I think you are wrong. A draft is great for the NFL and any sport (that is why all the major sports do it).
First, it helps create parity which helps keep the popularity. With no draft, a lot of the best talent will not want to go to the worst teams. One of the biggest agendas a rookie has early in his career is to show his talent to cash in on his first free agent contract. If you are a WR, would you want to go to a team with no QB? If you are a QB, would you want to go to a team where the coach is on the hotseat and after learning a system for a year or two, you have to learn another one? It will keep bad teams bad forever.
Second, the draft is a huge revenue generator for the league which benefits both the owners and the players. Why do you think Goodell moved the draft to primetime and spreaded it over three days? It is the second most watched event in the NFL after the Super Bowl year after year. By making rookies free agents right off the bat, that would be a huge revenue stream for the NFL lost. Lose-lose for both sides.
Third, it helps to make the NFL a yearlong sport for the fans. Fans read up on the prospects, study mock drafts, watch endless hours of NFL Network and ESPN learning about the prospects and listening to the rumors of who the teams might be interested in (all this generates more revenue for the owners and players). Many fans have draft parties that rival Super Bowl parties. By just having a draft free agency, it would be like the regular free agency where there will be a lot of interest for a very short period of time, but no event to tie it to and after the top players signed players getting signed in dribs and drabs over the course of a few months.

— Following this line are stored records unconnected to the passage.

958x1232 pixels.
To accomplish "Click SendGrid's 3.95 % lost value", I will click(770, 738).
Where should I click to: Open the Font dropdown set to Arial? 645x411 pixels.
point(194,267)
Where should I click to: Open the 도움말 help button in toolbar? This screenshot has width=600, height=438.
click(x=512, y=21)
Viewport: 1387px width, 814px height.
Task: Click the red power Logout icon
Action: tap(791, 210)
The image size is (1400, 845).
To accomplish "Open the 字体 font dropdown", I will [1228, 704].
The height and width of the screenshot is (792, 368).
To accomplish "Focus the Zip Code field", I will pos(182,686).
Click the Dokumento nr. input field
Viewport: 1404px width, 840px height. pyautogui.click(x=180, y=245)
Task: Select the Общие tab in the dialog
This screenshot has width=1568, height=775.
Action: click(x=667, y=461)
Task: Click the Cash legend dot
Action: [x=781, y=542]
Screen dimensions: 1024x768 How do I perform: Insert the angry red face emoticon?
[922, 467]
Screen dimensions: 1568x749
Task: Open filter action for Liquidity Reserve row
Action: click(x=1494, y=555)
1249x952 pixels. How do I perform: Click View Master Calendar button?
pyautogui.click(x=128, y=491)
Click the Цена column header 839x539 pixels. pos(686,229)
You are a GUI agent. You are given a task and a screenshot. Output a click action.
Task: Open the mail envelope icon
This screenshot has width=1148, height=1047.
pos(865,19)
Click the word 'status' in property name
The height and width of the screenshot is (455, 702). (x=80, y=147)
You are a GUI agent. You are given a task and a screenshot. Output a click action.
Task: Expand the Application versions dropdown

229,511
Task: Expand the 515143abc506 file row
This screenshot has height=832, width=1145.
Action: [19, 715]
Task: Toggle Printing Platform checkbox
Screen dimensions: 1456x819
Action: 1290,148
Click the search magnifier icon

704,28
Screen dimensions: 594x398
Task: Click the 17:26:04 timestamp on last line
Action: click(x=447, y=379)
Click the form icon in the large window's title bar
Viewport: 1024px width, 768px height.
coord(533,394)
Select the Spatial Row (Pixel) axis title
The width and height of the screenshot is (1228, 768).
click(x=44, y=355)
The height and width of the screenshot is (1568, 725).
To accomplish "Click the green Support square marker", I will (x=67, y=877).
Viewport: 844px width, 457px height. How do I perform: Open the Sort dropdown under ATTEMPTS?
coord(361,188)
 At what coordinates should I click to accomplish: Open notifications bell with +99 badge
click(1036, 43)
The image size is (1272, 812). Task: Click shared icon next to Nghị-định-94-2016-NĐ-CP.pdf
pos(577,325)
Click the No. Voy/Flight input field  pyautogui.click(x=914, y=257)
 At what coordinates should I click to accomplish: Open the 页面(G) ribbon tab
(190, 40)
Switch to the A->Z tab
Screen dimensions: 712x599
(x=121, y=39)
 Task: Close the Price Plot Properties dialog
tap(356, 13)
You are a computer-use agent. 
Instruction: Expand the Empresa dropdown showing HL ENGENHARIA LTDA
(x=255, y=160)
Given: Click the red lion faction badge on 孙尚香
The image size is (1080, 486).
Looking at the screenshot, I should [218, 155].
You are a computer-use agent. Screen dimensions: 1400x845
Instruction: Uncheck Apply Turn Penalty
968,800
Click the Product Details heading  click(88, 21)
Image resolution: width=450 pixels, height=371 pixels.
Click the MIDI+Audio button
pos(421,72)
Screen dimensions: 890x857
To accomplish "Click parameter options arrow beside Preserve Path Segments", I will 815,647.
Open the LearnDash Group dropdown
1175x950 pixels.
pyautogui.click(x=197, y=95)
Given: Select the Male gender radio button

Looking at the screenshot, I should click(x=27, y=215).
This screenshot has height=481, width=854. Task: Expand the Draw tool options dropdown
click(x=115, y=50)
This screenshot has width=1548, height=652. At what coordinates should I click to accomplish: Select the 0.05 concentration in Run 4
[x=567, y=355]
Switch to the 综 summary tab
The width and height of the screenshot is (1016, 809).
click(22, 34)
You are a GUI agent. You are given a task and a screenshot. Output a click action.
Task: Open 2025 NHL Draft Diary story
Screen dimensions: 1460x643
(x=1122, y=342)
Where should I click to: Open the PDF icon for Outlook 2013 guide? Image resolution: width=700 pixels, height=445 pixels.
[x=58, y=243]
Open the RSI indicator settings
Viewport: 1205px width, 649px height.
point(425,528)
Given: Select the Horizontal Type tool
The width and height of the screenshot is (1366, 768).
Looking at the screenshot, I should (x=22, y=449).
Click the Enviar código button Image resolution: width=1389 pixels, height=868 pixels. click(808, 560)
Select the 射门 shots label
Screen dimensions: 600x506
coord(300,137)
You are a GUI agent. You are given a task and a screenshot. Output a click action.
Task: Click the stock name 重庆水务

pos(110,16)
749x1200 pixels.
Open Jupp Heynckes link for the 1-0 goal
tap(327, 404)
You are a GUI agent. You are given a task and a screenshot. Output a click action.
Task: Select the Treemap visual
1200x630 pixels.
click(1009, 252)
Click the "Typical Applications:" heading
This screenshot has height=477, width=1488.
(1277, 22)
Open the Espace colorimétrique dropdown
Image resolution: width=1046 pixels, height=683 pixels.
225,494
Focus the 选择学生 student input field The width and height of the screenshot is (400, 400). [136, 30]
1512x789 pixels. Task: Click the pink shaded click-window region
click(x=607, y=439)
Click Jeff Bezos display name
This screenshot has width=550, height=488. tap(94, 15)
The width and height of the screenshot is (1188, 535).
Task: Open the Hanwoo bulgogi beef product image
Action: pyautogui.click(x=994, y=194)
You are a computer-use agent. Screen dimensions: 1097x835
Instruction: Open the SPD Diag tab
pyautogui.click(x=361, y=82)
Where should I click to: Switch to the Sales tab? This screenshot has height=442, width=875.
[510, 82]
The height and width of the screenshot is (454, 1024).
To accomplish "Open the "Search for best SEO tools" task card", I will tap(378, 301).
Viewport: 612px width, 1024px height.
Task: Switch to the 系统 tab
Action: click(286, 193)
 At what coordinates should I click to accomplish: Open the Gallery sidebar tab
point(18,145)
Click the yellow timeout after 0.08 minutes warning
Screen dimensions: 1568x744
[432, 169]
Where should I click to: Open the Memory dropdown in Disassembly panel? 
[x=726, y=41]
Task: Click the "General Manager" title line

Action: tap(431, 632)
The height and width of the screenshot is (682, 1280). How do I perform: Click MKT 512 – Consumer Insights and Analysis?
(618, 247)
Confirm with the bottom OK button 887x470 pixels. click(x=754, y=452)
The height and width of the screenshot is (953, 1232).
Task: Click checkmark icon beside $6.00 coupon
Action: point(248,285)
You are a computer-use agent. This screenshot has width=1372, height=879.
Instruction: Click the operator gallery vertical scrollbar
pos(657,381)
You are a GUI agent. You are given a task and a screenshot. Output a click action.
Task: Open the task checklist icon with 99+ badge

The draft is a huge part of what the NFL is and it would be hurt if it went away.
I don't really see the draft as being a major driver in the NFL's parity. The draft has been around since the 30's, and has existed during period of greater and lesser parity in the NFL. Baseball has a draft, and is everyone's go-to example of a sport that lacks parity.
The NFL's degree of revenue sharing and hard salary cap are what set it apart from other American sports, and, I believe, wherein its organizational advantages over other sports lie (as opposed to intrinsic advantages, like being a more complex and interesting sport.) It's the revenue sharing and salary cap that makes it difficult to afford the kind of depth that keeps solid 2nd-tier players on benches rather than filling important gaps in teams trying to build around young talent, and its the revenue sharing that ensures that all the franchises will be able to afford to build their teams, so that losing games, losing fans and losing money don't all become self-perpetuating.
With a meaningful cap in place, the draft has actually become at times harmful to teams its supposed to help. Many teams have been set back for years after being forced to over-invest their resources into a #1 overall pick they can't trade out of. Restructuring the rookie wage scale is only a partial fix at most -- having limited the number of teams an incoming rookie can negotiate with to 1, the NFL is constrained to a salary structure that isn't obviously below that players' market value would be.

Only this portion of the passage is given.